Si apre così il live-action Disney de La Sirenetta, con una citazione al classico di Hans Christian Andersen. Ma il film diretto da Rob Marshall non è un riadattamento del romanzo originale (operazione diversa da Peter Pan, come dimostra la nostra recensione di Peter Pan e Wendy), bensì un remake 1:1 del classico animato del 1989, uno dei film più importanti della Casa di Topolino, perché sancì l'inizio del cosiddetto Rinascimento disneyano aprendo una delle ere più gloriose di sempre per il cinema d'animazione.

Eppure questa Ariel soffre comunque, forse ancor di più della Sirenetta originale, in una rivisitazione fedelissima al cartoon ma comunque in grado di aggiungere qualcosa in più alla caratterizzazione dei suoi protagonisti. E pur incapace di replicare la qualità assoluta di un capolavoro intramontabile, questo remake alla fin fine funziona, soprattutto grazie ad una protagonista efficace da un punto di vista visivo e musicale.

- MATERIALE DI RIFERIMENTO:

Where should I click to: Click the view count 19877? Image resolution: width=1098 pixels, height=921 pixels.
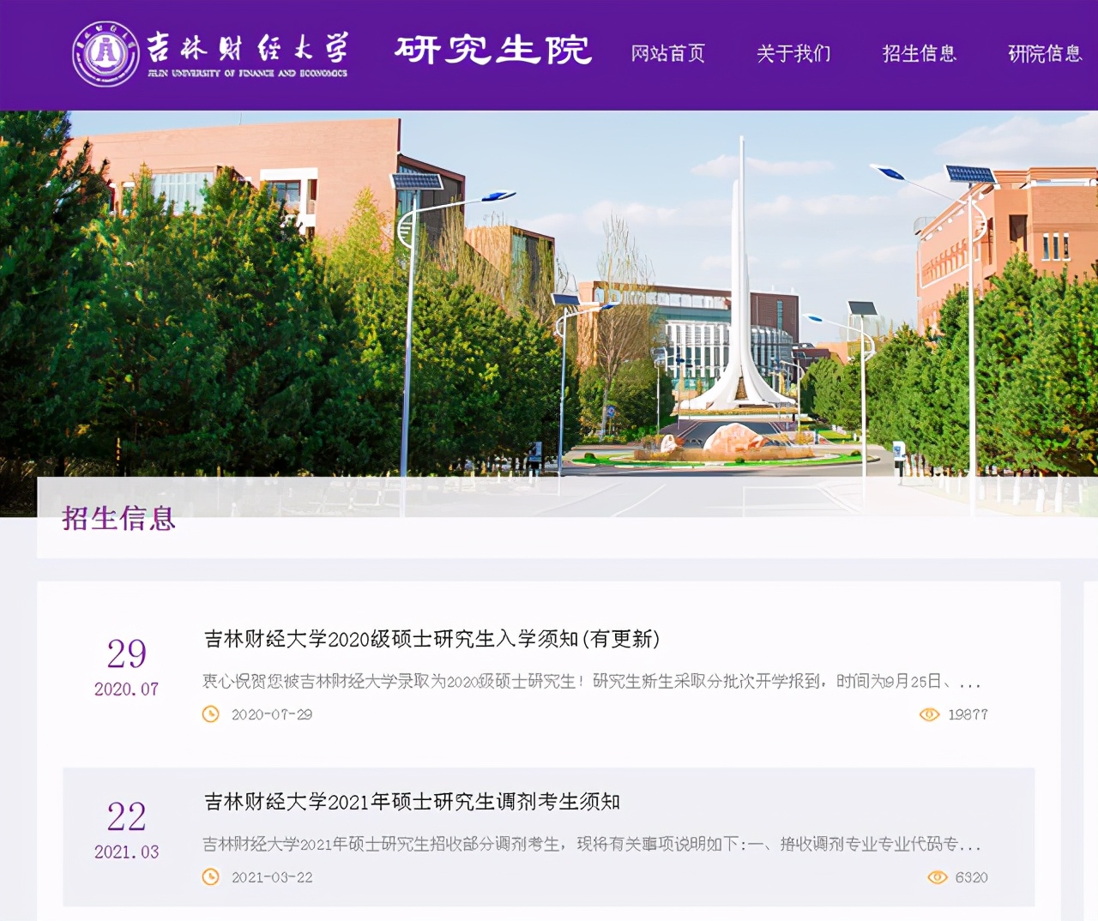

- CONSEGNA:
Secondo il testo citato, di quale opera è un remake 1:1 il film diretto da Rob Marshall? Le righe non hanno alcun legame con il testo citato.

- RISPOSTA:
Del classico animato del 1989.